Supplied passage:
"The meanings of Cinderella are as elusive as her origins. Whatever the symbolism of the various parts of the story may be found to be, whatever emotions and significations may be attached to slippers and fishes, helpful animals and dead parents among the cave people in south China in the ninth century, the spinning of the yarn, the daydream which we call fairy story is organized by the central situation presented near the beginning, the emotions growing out of the fact that here is a small girl who was loved fondly by a father that died and is now being mistreated by her stepmother." {11}

R.D. Jameson
Cinderella in China
Cinderella: A Folklore Casebook



2. Leave


At the core of a Cinderella story is the configuration of the step family. The girl left in their care becomes subservient, demoted, degraded. She has been set-up for failure: her tasks too overwhelming to accomplish, she is forced to live and work in sub-human conditions. She sleeps in the cinders, identifies herself with death. The grungy smudge of ashes marks her as one in mourning. Cinderella becomes an outsider and we identify with her through our own experiences of loss, humiliation and enslavement. Cinderella's real task is to find a way to upgrade her position, some way to alter her status.

Data lines:
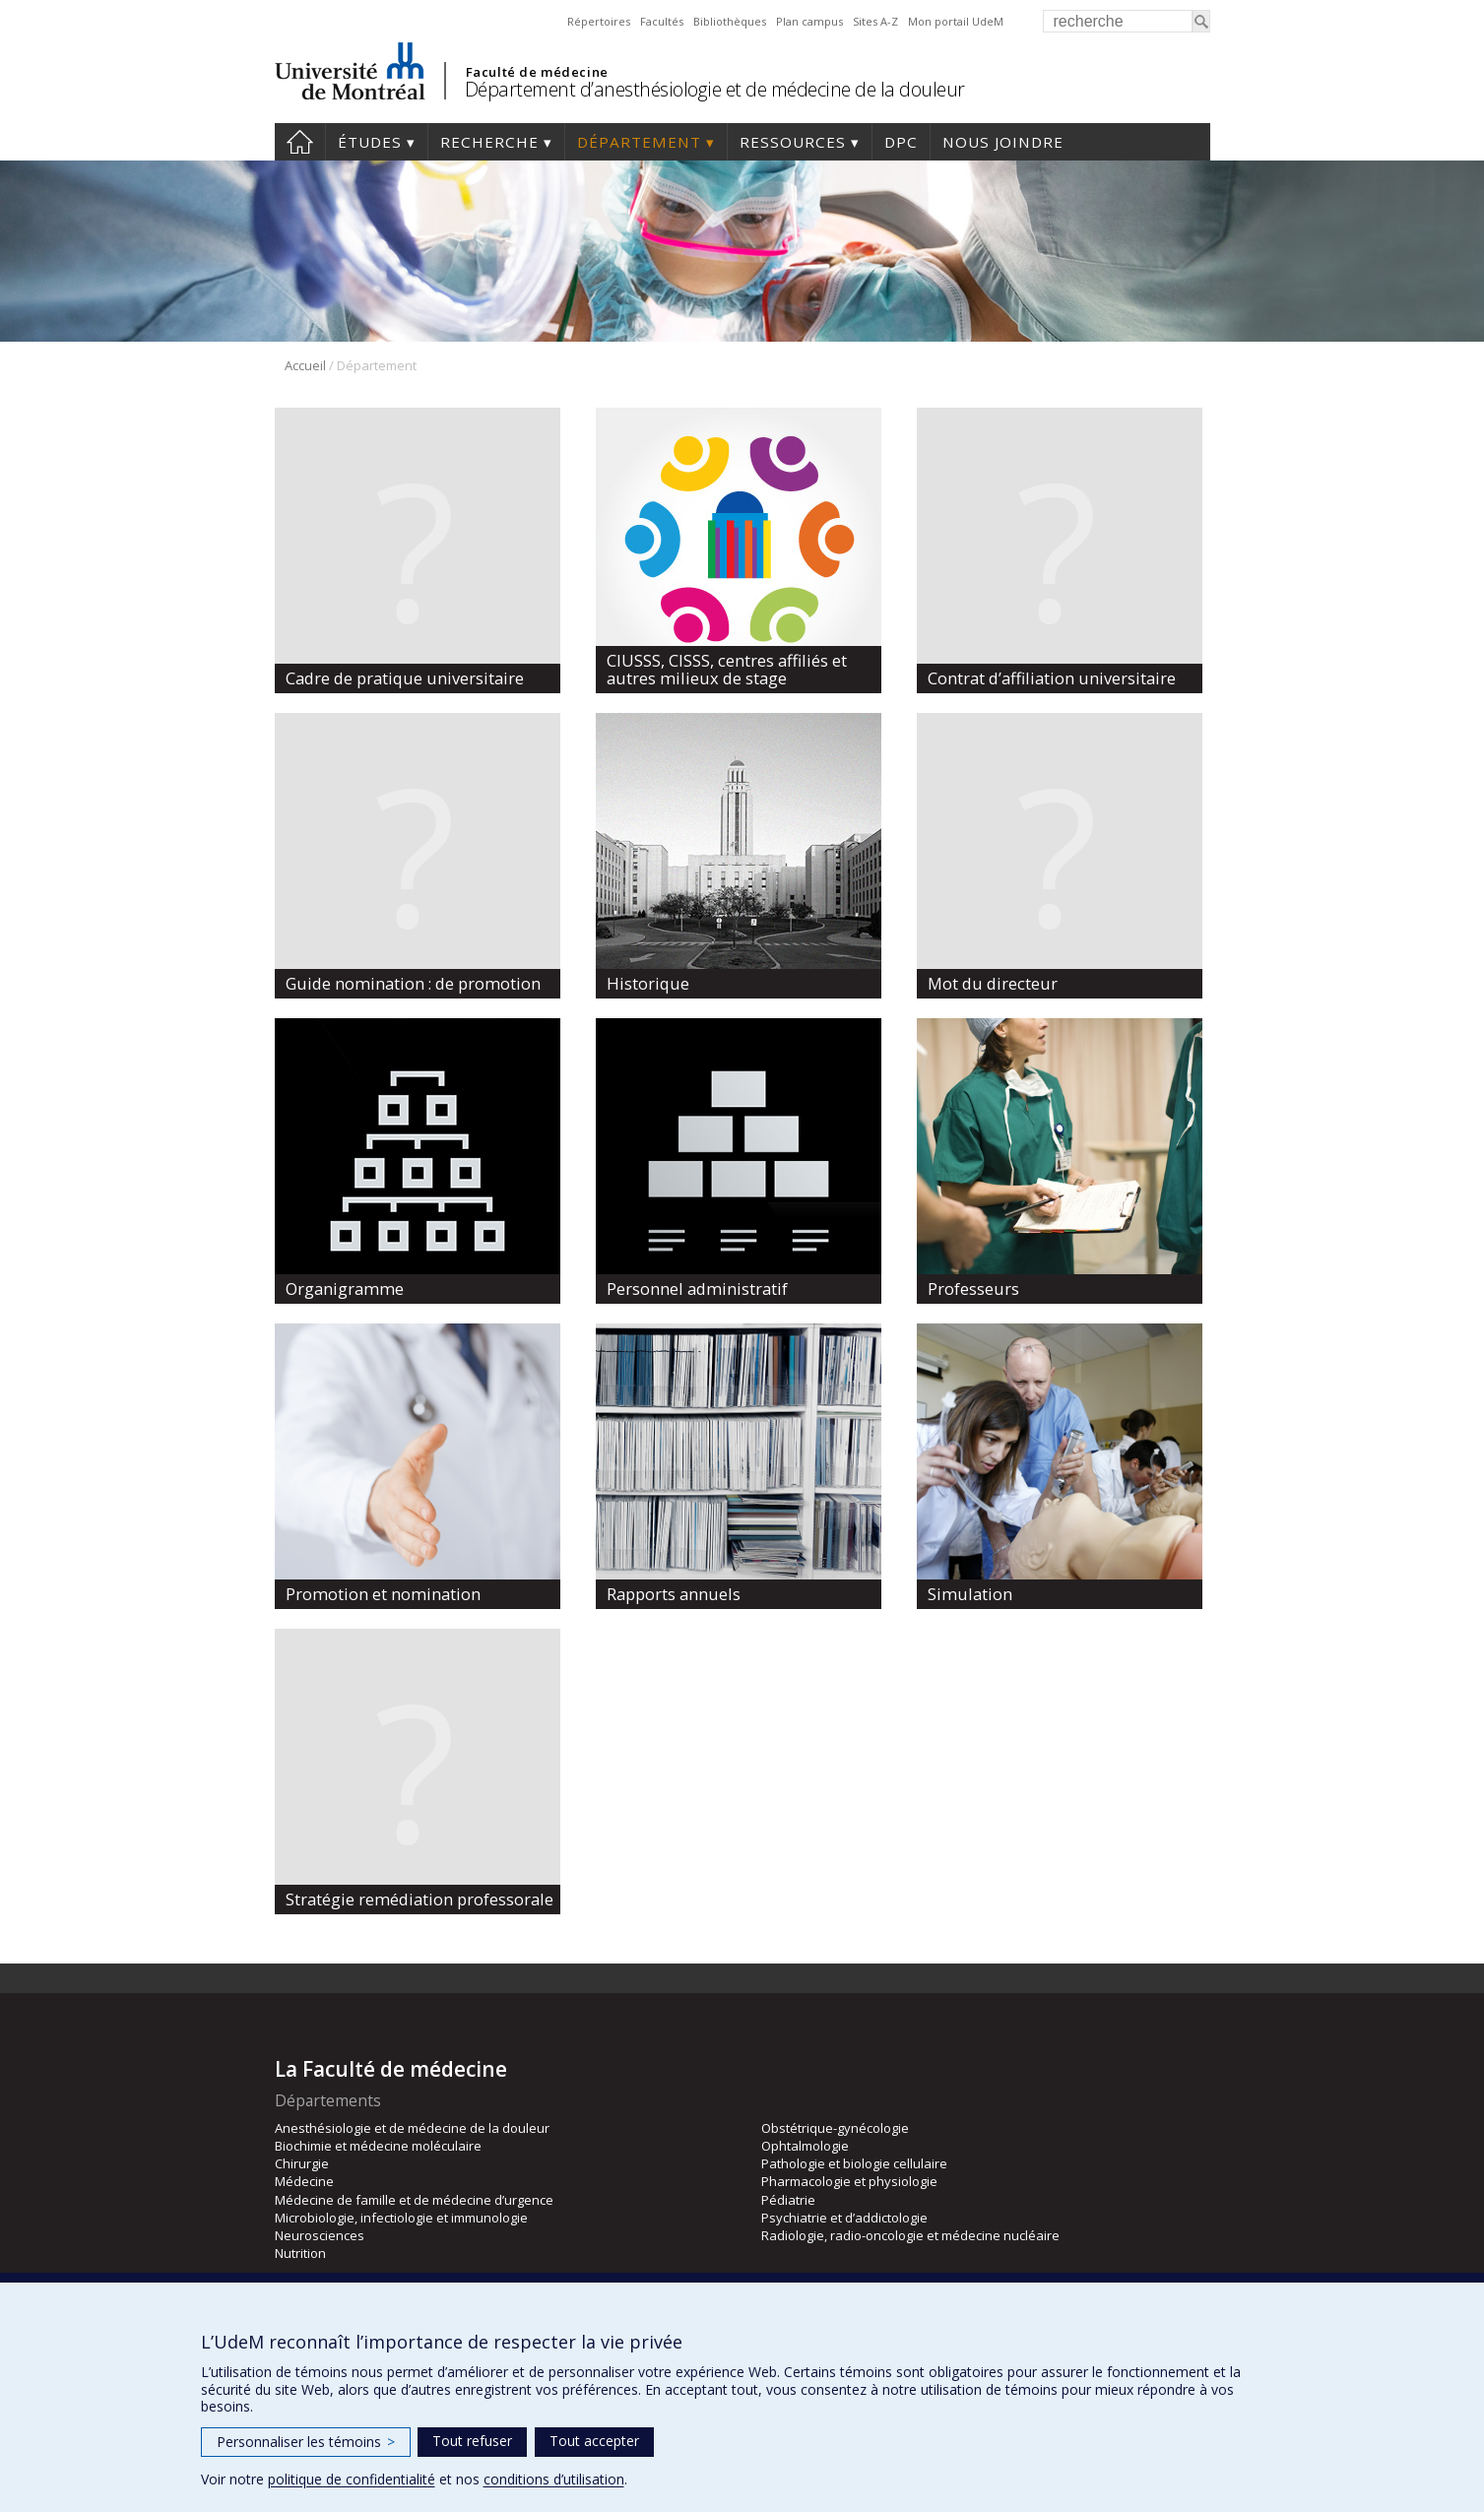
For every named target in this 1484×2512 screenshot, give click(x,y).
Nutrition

Parts of the exercise:
1 - In the Cinderella passage, which century does the quotation give for the cave people in south China?
2 - Carry the Cinderella passage forward from its final sentence.
The listing is separate material and has no connection to the Cinderella passage.

The responses:
1 - The ninth century.

2 -
Graphic designers struggle to redefine their role, to relocate their identity in the food chain of print and new media publishing. In the story of Cinderella, the rejection and exile of the protagonist establishes her as an outsider to the family system. This status of outsider is an interesting one for graphic designers who straddle several camps. Aligning themselves with both commercial workers and bohemian artists, designers long for something more. Will assuming a new name, like “project manager” or “information architect” be a way of altering the status of the graphic workhorse? Design often leverages and employs the signs of the outsider’s language. This is one way to attract attention, to speak for an “othered” population, to create sympathy for a cause. Design uses the visual vocabulary of the outsider as a tool. These signs are manipulated, to capture the attention of a numb audience, activating their repressed empathy as well as their appetite for the exotic. As the outsider sensibility solidifies into style, it gradually loses its original meaning, its function morphing to fit a new use. Subway graffiti becomes high art, Hip Hop culture becomes corporate graphics, grunge typography becomes the sentimental motion graphics in a tv ad for all terrain vehicle... Things change. Meanings shift.


We seek in the fairy tale the aura of authenticity lent by folk culture. We project onto cultures, especially ones which we know the least about, a kind of simplistic purity. Once blinded to contradiction and complexity, this imagined purity may be harnessed for various purposes. Early modern painters did this in their embrace of primitivism. Graphic designers also do it, adopting the superficial look of outsider imagery in an attempt to create a fresher, more honest, visual style. This appropriation of the aura of authenticity is both troubling and tempting. I confess: I am seduced by the exotic object and have trained my own hand to render the faux-naive.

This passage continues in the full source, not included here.